[THINGS TO DO]:
a – Using the note on other acquisitions and dispositions, answer these:
(i) What total price did the Company get for its Wisconsin and Iowa customer bases and related net assets?
(ii) What did the Company try to acquire during the first quarter of 1995?
(iii) How much interest was the Company required to pay in 1994?
b – Carry on the note on other acquisitions and dispositions from the point where it stops.

NOTE M - OTHER ACQUISITIONS/DISPOSITIONS

During the fourth quarter of 1995, the Company sold 
its customer bases in Wisconsin and Iowa and the net 
assets of the related direct sales offices for a total 
of $2.1 million, consisting of $125,000 cash, a $1.8 
million note, the proceeds of which were received in 
February 1996, and a $150,000 note due in installments 
by November 2001.  These sales generated a gain of 
approximately $1.2 million, which is included in Other 
Income, Net for the year ended December 31, 1995.

During the first quarter of 1995, the Company was 
involved in extensive negotiations to acquire the 
Dictaphone division of Pitney Bowes.  In April 1995, 
the acquisition was awarded to another bidder.  The 
Company incurred approximately $1 million in fees and 
expenses related to the attempted acquisition which 
were recognized during the second and third quarters 
of 1995.

In 1990, the Company acquired all the outstanding 
shares of Isoetec Texas, Inc., an independent 
distributor of the Company's products.  The 
transaction has been accounted for by the purchase 
method.  The purchase price was based upon a multiple 
of 1989 pre-tax earnings of Isoetec Texas, Inc., 
subject to adjustment.  The purchase price originally 
recorded was based on cash payments to the former 
owners of approximately $900,000, $250,000 of notes, 
325,000 shares of common stock and liabilities assumed 
of approximately $900,000.



24
<PAGE>


The Company brought an action against the former 
owners of Isoetec Texas, Inc. alleging breach of 
contract and fraud with respect to the calculation of 
1989 pre-tax earnings and the purchase price.  In 
November 1991, pursuant to the purchase contract, an 
arbitrator ruled that 1989 pre-tax earnings should be 
reduced by an amount that resulted in a 
reduction of the purchase price by approximately $2 
million.  This reduction was assumed in the original 
purchase price calculation and, as such, did not 
result in an adjustment to the recorded purchase 
price.  However, the arbitrator also awarded damages 
of approximately $1.2 million to the former owners as 
additional purchase price.  At that time, the Company 
did not adjust its purchase price calculation since it 
believed that the arbitrator went beyond its authority 
and decided to pursue the matter in court.  In 1994, 
after an appeal to the Fifth Circuit U.S. Court of 
Appeals, the Company was required to pay $1.2 million 
as additional purchase price and interest of $400,000.

[STORED ROWS]:
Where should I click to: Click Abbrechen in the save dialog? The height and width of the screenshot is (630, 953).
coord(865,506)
==
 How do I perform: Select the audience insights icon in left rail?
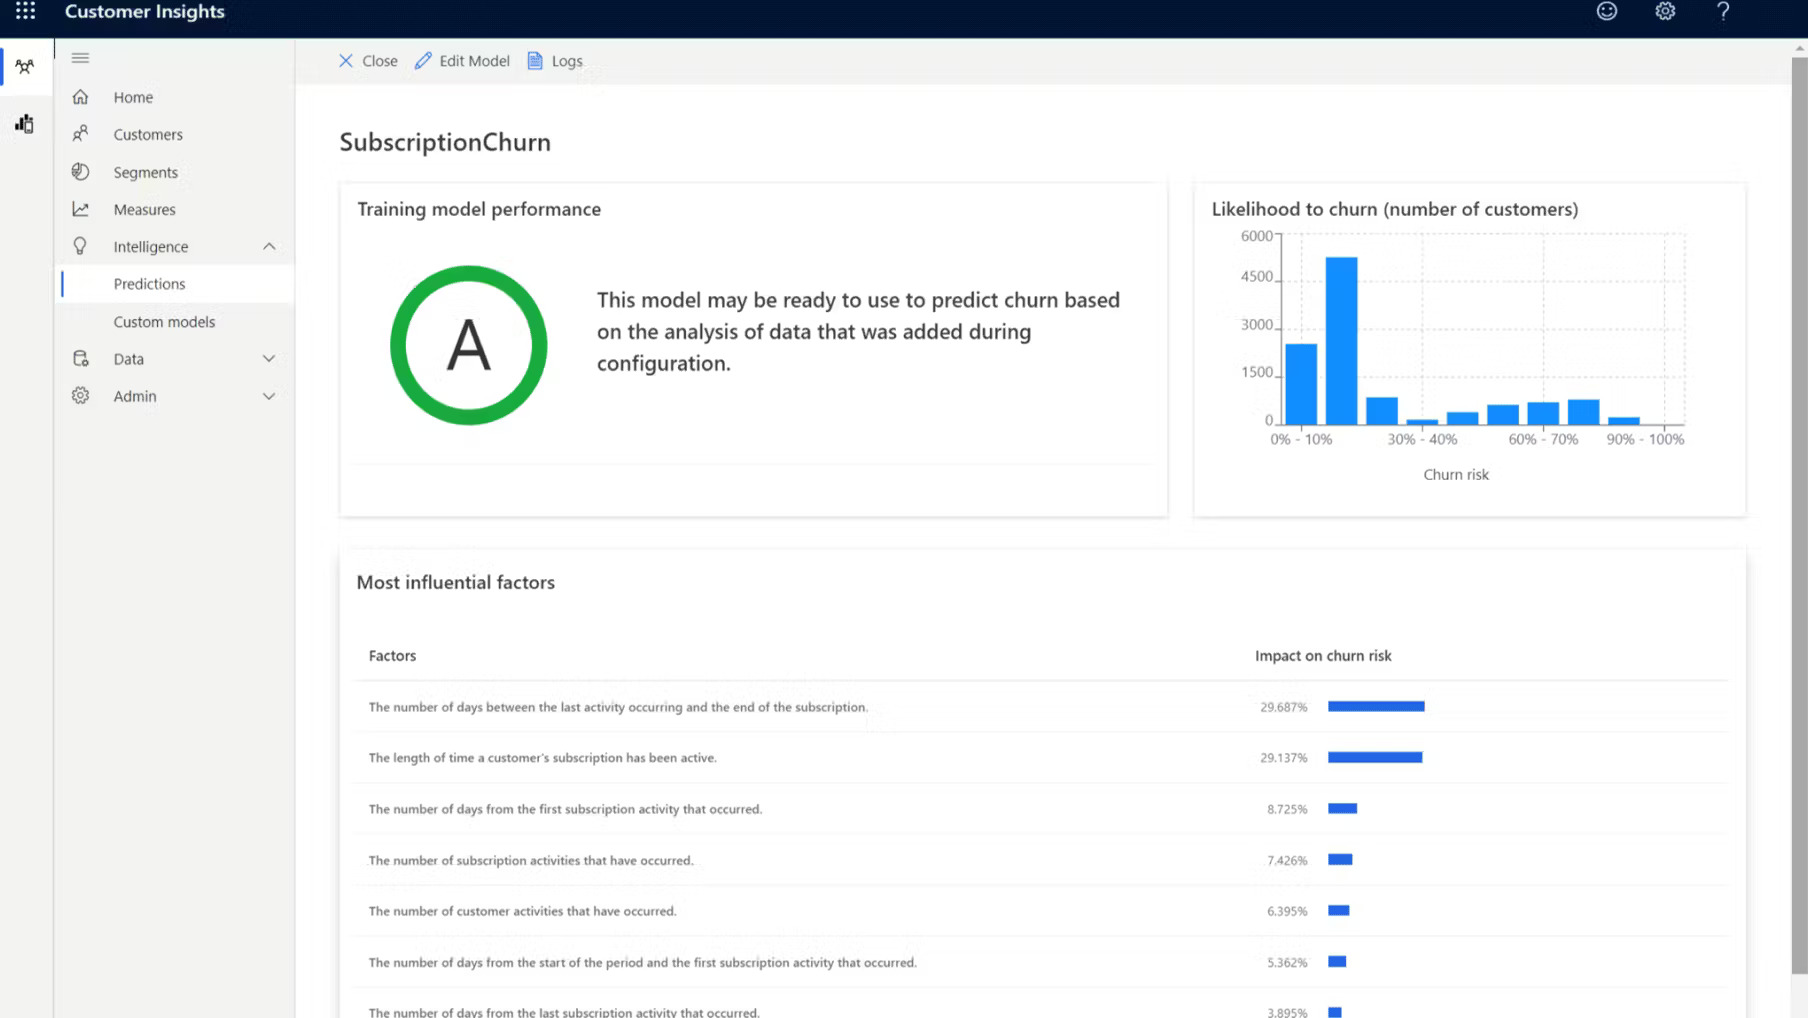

[RESPONSES]:
a –
(i) $2.1 million
(ii) The Dictaphone division of Pitney Bowes
(iii) $400,000

b –
In addition, the Company was required to issue an 
additional 78,866 shares of common stock to settle all 
remaining claims.  These payments were adjustments to 
the recorded purchase price.

As of March 31, 1994, the Company sold its Vodavi 
Communications Systems Division ("VCS"), which sold 
telephone equipment to supply houses and dealers, a different 
class of customer from continuing operations, under 
the brand names STARPLUS and INFINITE, for 
approximately $10.9 million.  Proceeds of the sale 
consisted of approximately $9.7 
million in cash, received in April 1994, and a $1.2 
million note, the proceeds of which were received in 
September 1995. The proceeds were used to reduce 
borrowings under the Company's credit facility.  The 
sale resulted in an after-tax gain of $604,000 (net of 
income tax provision of $403,000).  Consolidated 
financial statements for the year ended 
December 31, 1994 present VCS as a discontinued 
operation.  Net revenue of the discontinued operation 
for the year ended December 31, 1994 (through the date 
of sale) was $8.6 million.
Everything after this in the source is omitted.